Development of novel analogs of the monocarboxylate transporter ligand FACH and biological validation of one potential radiotracer for PET imaging

Monocarboxylate transporters 1-4 (MCT1-4) are involved in several metabolism-related diseases, especially cancer, providing the chance to be considered as relevant targets for diagnosis and therapy. [18F]FACH was recently developed and showed very promising preclinical results as a potential PET radiotracer for imaging of MCTs, which encouraged us to develop the novel analogs 1 and 2 of FACH. They were synthesized via Buchwald-Hartwig amination starting from m-anisidine followed by Vilsmeier-Haack formylation and Knoevenagel condensation in moderate overall yields.
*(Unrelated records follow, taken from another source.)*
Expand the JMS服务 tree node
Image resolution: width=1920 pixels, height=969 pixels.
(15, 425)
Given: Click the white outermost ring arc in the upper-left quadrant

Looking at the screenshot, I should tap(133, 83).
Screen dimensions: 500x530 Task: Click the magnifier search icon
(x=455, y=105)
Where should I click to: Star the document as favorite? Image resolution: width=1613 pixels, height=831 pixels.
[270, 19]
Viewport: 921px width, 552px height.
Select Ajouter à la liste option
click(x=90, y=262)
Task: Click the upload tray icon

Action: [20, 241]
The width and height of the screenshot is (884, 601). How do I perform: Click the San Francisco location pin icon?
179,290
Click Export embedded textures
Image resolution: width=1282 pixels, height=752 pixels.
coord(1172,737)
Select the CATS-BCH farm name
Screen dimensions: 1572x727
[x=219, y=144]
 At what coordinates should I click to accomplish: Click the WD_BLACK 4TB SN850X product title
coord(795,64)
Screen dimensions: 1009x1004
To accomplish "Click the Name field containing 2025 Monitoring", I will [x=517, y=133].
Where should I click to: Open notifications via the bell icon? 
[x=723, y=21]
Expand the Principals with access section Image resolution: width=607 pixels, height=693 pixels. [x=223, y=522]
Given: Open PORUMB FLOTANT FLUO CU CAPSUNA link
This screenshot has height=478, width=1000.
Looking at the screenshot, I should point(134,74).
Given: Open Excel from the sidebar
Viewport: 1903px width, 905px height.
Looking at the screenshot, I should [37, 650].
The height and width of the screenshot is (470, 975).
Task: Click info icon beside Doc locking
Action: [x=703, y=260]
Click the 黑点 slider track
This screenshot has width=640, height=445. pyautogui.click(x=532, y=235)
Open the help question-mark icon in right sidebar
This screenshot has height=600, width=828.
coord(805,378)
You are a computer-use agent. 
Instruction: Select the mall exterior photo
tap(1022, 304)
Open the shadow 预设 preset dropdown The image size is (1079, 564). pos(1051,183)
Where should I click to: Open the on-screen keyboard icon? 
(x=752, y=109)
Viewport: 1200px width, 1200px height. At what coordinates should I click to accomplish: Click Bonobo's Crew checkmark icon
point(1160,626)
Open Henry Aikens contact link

MCT1 inhibition was estimated by [14C]lactate uptake assay on rat brain endothelial (RBE4) cells. Although 2 showed 25-times lower MCT1 inhibitory potency than FACH (IC50 = 11 nM), compound 1 could be a suitable PET candidate with an IC50 value of 118 nM. Therefore, 1 was selected for radiosynthesis of [18F]1 and subsequent biological evaluation as a potential PET radiotracer for imaging of the MCT expression in mouse brain. By in vitro autoradiography in cryosections of the mouse kidney, 50% displacement of [18F]1 by 10 µM of the specific MCT1 inhibitor α-cyano-4-hydroxycinnamic acid (α-CHC) was observed. Despite a higher lipophilicity of [18F]1 compared to [18F]FACH, in vivo brain uptake of [18F]1 was in a similar range, likely to be related to similar transport rates by MCTs on RBE4 cells. The high uptake of the new radiotracer in kidney and other peripheral MCT-expressing organs together with significant reduction by α-CHC, suggests the suitability of [18F]1 for imaging of the MCTs expression in vivo.